Einen wichtigen Teilerfolg hat die Bankenaufsicht und damit die Republik Österreich in Sachen Rieger Bank erzielt: Die Vor-Ort-Untersuchung bei der Rieger Bank sei rechtzeitig erfolgt, so ein Spruch des Landesgerichts für Zivilrechtssachen Wien.
Das Gericht kam in seiner rechtlichen Beurteilung des Sachverhaltes zu dem Schluss, dass "die Verdachtslage nicht so zwingend war, dass eine in situ-Prüfung schon zu einem früheren Zeitpunkt hätte angeordnet werden müssen, als es dann tatsächlich geschehen ist".
Der Zeitpunkt der "Hausdurchsuchung" bei Rieger war wiederholt als zu spät kritisiert worden, der Bankenaufsicht war in diesem Zusammenhang Säumigkeit vorgeworfen worden.
Ministerialrat Alexander Gancz von der Bankenaufsicht sprach von einem "sehr wichtigen Teilerfolg der Republik Österreich, da gerade in der sensiblen Frage, ob die bankenaufsichtlichen Maßnahmen im Falle Rieger rechtzeitig erfolgt seien, eine klare Aussage des Gerichts zu Gunsten der Republik getroffen" worden sei.
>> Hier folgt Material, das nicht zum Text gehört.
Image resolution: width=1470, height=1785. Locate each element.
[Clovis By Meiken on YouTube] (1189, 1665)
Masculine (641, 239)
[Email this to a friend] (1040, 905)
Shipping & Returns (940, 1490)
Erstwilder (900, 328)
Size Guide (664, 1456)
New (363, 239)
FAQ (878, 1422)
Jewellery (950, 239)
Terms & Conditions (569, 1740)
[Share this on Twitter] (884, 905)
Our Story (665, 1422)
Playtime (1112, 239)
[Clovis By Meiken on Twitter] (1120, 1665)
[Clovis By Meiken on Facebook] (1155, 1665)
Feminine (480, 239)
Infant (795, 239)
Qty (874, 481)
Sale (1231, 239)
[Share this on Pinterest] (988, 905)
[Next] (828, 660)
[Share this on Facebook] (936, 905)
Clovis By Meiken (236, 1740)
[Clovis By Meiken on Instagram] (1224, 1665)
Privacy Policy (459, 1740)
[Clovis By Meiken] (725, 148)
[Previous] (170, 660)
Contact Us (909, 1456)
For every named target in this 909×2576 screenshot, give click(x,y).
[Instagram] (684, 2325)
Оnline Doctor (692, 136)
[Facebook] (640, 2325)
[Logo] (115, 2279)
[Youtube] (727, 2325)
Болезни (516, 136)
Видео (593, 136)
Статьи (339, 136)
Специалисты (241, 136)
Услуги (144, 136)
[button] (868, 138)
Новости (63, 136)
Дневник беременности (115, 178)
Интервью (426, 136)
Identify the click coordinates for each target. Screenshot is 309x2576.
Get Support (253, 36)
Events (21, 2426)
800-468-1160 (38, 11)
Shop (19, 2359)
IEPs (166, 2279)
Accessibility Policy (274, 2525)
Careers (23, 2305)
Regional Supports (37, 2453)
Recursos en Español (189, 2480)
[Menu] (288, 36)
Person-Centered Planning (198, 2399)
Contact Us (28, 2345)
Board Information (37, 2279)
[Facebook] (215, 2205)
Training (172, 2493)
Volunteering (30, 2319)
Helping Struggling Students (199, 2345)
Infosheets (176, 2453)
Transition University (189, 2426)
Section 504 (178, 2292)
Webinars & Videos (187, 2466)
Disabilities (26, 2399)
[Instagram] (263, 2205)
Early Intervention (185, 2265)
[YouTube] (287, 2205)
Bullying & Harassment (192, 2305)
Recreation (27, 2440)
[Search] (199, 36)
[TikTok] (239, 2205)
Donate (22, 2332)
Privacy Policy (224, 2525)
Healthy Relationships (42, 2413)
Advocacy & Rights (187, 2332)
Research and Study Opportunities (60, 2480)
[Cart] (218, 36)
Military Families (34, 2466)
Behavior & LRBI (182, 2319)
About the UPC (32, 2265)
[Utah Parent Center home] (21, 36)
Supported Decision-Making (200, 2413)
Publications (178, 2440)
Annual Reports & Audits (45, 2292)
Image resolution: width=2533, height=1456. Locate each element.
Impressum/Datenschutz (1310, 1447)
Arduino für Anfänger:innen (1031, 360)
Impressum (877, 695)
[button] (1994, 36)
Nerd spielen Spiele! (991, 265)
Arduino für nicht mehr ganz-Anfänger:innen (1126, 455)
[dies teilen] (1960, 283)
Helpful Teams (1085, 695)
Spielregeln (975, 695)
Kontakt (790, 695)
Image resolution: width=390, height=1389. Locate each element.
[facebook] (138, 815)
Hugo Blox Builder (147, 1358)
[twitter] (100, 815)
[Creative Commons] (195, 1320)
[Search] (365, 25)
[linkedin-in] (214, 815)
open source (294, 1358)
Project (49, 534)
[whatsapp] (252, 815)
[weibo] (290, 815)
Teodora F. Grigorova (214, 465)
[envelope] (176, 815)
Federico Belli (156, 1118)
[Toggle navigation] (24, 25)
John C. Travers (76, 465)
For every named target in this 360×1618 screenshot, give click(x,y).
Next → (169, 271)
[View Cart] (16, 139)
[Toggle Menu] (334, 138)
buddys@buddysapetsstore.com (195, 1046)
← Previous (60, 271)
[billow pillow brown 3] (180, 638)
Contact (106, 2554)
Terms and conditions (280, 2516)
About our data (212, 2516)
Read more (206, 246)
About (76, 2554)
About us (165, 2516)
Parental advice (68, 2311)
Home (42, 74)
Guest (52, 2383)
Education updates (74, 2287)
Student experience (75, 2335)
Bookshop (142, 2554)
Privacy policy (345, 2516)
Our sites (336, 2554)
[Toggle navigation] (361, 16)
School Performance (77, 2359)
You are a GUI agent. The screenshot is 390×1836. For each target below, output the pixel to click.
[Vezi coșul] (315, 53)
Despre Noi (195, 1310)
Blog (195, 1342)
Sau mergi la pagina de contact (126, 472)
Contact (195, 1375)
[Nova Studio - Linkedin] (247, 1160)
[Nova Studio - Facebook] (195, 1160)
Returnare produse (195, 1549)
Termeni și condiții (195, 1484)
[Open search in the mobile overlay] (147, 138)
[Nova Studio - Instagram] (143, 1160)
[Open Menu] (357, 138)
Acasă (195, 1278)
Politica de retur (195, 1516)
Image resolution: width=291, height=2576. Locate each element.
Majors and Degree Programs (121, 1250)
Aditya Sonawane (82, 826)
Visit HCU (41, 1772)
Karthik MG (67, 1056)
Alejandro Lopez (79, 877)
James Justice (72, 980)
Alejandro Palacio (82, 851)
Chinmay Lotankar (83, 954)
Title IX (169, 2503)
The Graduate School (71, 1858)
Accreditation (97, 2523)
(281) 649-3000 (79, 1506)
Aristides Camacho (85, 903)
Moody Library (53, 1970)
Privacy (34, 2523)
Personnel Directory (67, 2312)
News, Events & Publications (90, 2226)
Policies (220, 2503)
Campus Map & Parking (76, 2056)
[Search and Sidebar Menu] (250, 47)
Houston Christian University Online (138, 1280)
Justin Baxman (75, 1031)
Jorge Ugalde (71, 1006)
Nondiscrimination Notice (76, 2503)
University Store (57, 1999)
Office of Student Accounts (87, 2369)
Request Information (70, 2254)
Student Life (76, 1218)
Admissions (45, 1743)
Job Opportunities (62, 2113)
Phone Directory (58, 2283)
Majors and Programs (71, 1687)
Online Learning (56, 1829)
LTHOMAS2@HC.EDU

Mithaftung der Bankenaufsicht
Laut dem Schiedsspruch des Landesgerichts Wien für Zivilrechtssachen haftet der Bund für zwei Drittel des den Klägern durch den Konkurs der Riegerbank entstehenden Schadens, ein Drittel des Schadens hätten die Kläger selbst zu tragen. Der Streitwert im Musterprozess belief sich auf 400.000 S (29.069 Euro), geht aus dem Urteilsspruch hervor.
Nicht gefolgt ist das Landesgericht allerdings der Argumentation der Bankenaufsicht in der Frage, ob die Riegerbank überhaupt Anleihen begeben hätte dürfen. Die Republik vertrat die Auffassung, Rieger hätte Anleihen ausgeben dürfen, allerdings nicht als Bank. Das Gericht sieht das anders: Ohne einen Prospekt im Sinne des Kapitalmarktgesetzes (KMG) hätte eine Anleihe gar nicht platziert werden dürfen. Spätestens bei Bekanntwerden der Anleihe wäre die Bankenaufsicht gehalten gewesen, angesichts der Sachlage "Maßnahmen" gemäß §70 Abs. 2 BWG zu ergreifen.